Home devices are getting smarter by the millions, despite the lack of a single communications standard.
“While the general acceptance of a single technology for smart home applications would make device manufacturers' lives easier, this is not necessarily the reality we will see," said Lisa Arrowsmith, market analyst at IMS Research. "Despite this, IMS Research forecasts that over 90 million ICs will be shipped for ‘smart’ devices in the 2009-2014 period."
Some OEMs are waiting for the adoption of a single communication standard before adding smart functionality to the consumer products they manufacture, according to IMS Research, while other companies are adopting a modular approach that may enable easier transition even if alternative technologies come to the fore.
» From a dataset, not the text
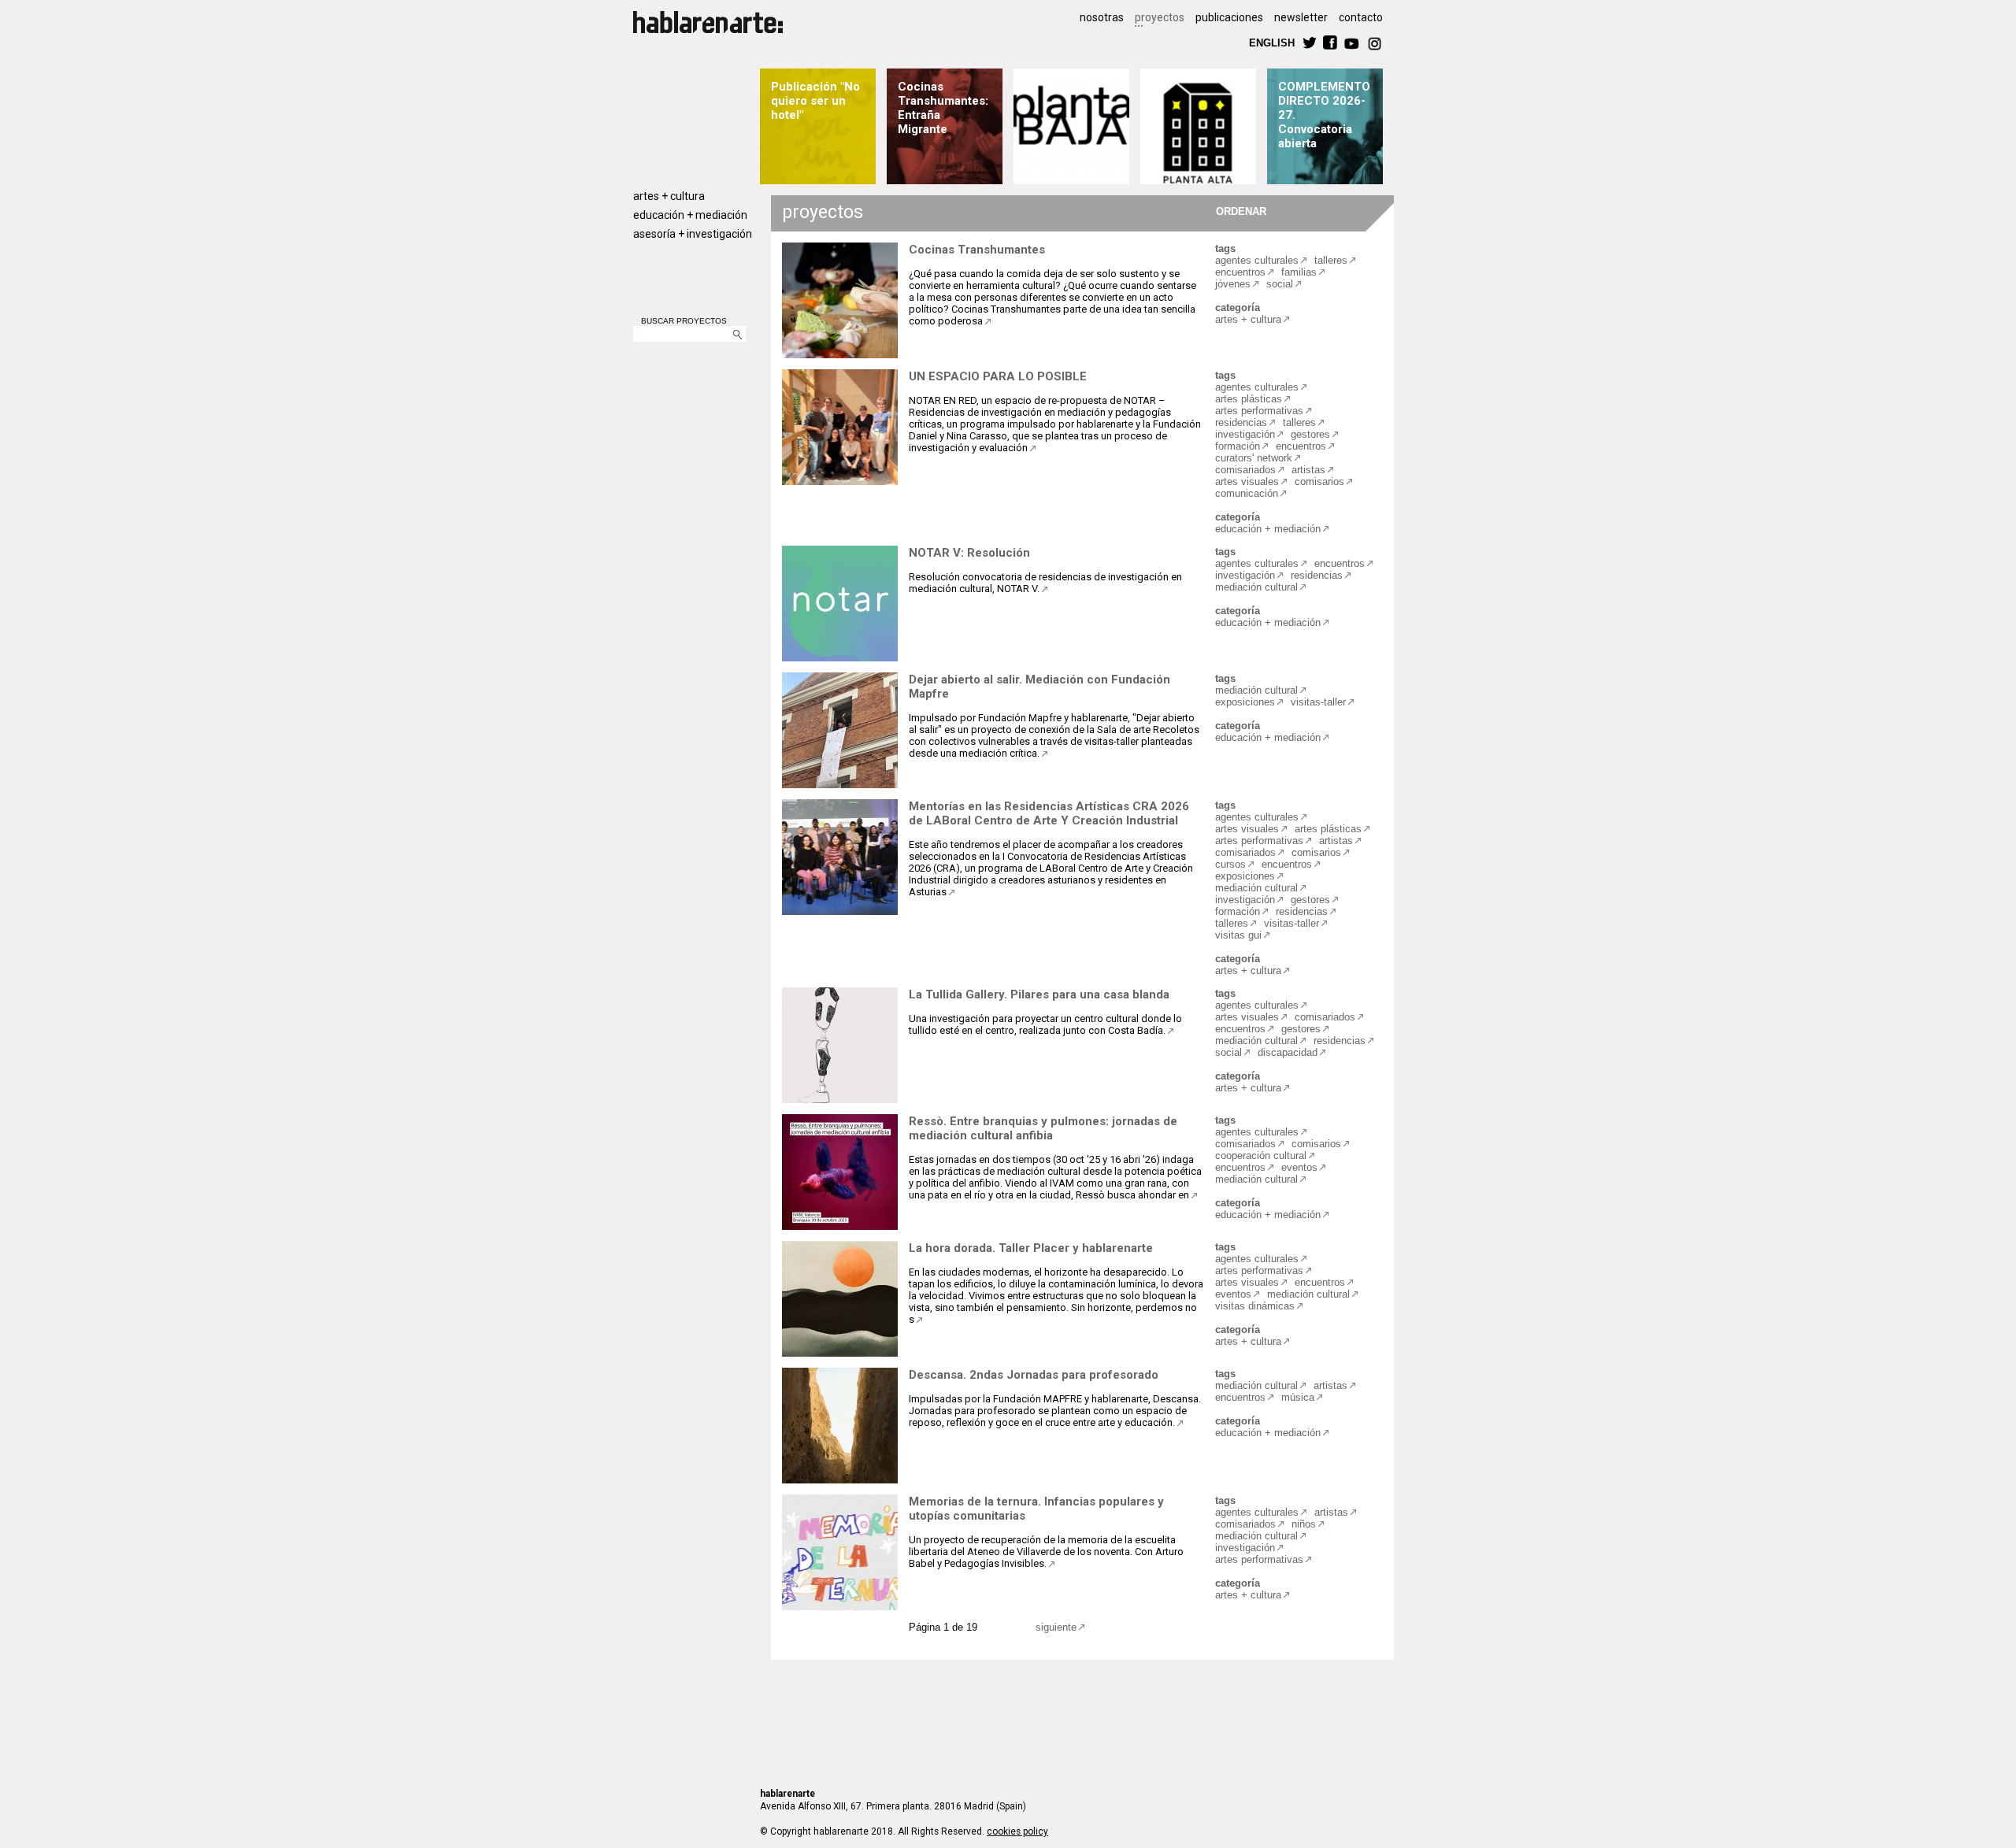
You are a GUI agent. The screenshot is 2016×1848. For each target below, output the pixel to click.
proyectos (1159, 17)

IMS said that there are pros and cons for each of the existing technologies and none is a one-size-fits-all solution.
For example, IMS said, Z-Wave has a full "ecosystem" of products with proven interoperability, but some product makers are leery of adopting a proprietary technology; in addition, in the U.S. it is not listed by the National Institute of Standards and Technology (NIST) as a recommended technology for smart HANs (home area networks).
Another example: ZigBee Smart Energy has support from NIST and will be included by some utilities in smart meters with integrated HAN-enabled gateways, making it easier for enabled devices to communicate directly with advanced metering infrastructure (AMI) signals via the smart meter. But some OEMs are reluctant to use the technology because of past interoperability issues.
IMS does not foresee one standard communications protocol for smart home applications in the near future, so multi-comms hubs and bridging devices will be more important in the coming years.